Женщины промолчали, и в наступившей тишине послышалось с соседнего двора:
В городе Керчи камни рушатся,
Пули по городу Керчи кружатся…
— Ашот, — позвала Аник, — принеси-ка тех жмыхов, пускай споет песню о Туле.
Это пела Лусо, слепая рыжеволосая женщина, которую водил по дворам, держа за руку, мальчик-поводырь. Она пела песни, а мальчик с протянутой рукой обходил слушающих. К ним относились хорошо потому, что Лусо всегда приговаривала:
— Не давайте много, если трудно, вовсе не давайте. Один у нас дом, одна судьба. Город велик, сколько бы ни подали, мне хватит своих прокормить.
— А много вас, Лусо?
— Да нет, мать моя, четверо ребятишек брата да я.
— Муж твой в армии, Лусо?
— Кто такую замуж возьмет?
— А жена брата где, Лусо?
— Пропади она пропадом, детей в детдом подкинула, сама сбежала…
— А что же дальше?
— А ничего, я их взяла, и все.
Ашот вернулся, отгрызая на ходу от куска жмыхов. Лусо запела:
Город далекий Тулой зовется…
— Хоть бы знать мне, где ты, и для тебя спела бы она, Вираб-джан, — пробормотала Офик.
Женщины всплакнули в темноте каждая о своем, а когда Лусо ушла, остались только темень и опустошающая неизвестность.
— Бабоньки, — снова закричала Зина, — в городе Керчи камни рушатся, Гурген мой по городу Керчи кружится! Мы идем пить за здоровье наших мужей. Кто не выпьет вина — не любит своего мужа!

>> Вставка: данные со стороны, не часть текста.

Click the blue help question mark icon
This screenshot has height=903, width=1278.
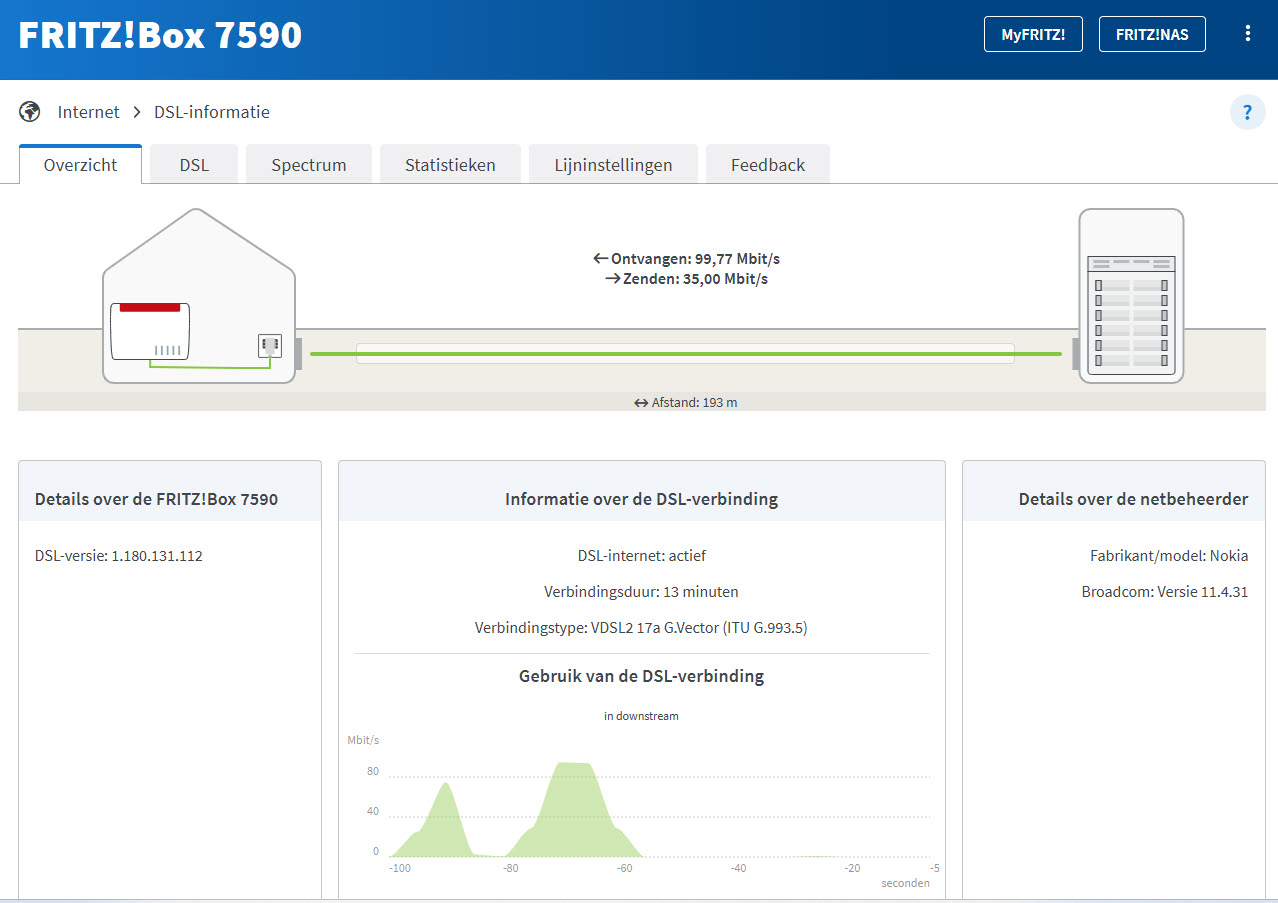click(1247, 113)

— Захмелеем, — сказала Аник, — стыдно… перед детьми стыдно…
Зина широко шагнула вперед, круто повернулась, подбоченилась:
— Сказано, кто не выпьет, мужа не любит! А коли не будем любить, разве вернутся они? Вас спрашиваю, вернутся они?
Сын Офик захныкал, но мать не обратила на это внимания. Не отрывая глаз от Зины, едва различимой в темноте, она медленно пошла вслед. За ней Аник, потом потянулись остальные, заторопившись, словно боясь опоздать.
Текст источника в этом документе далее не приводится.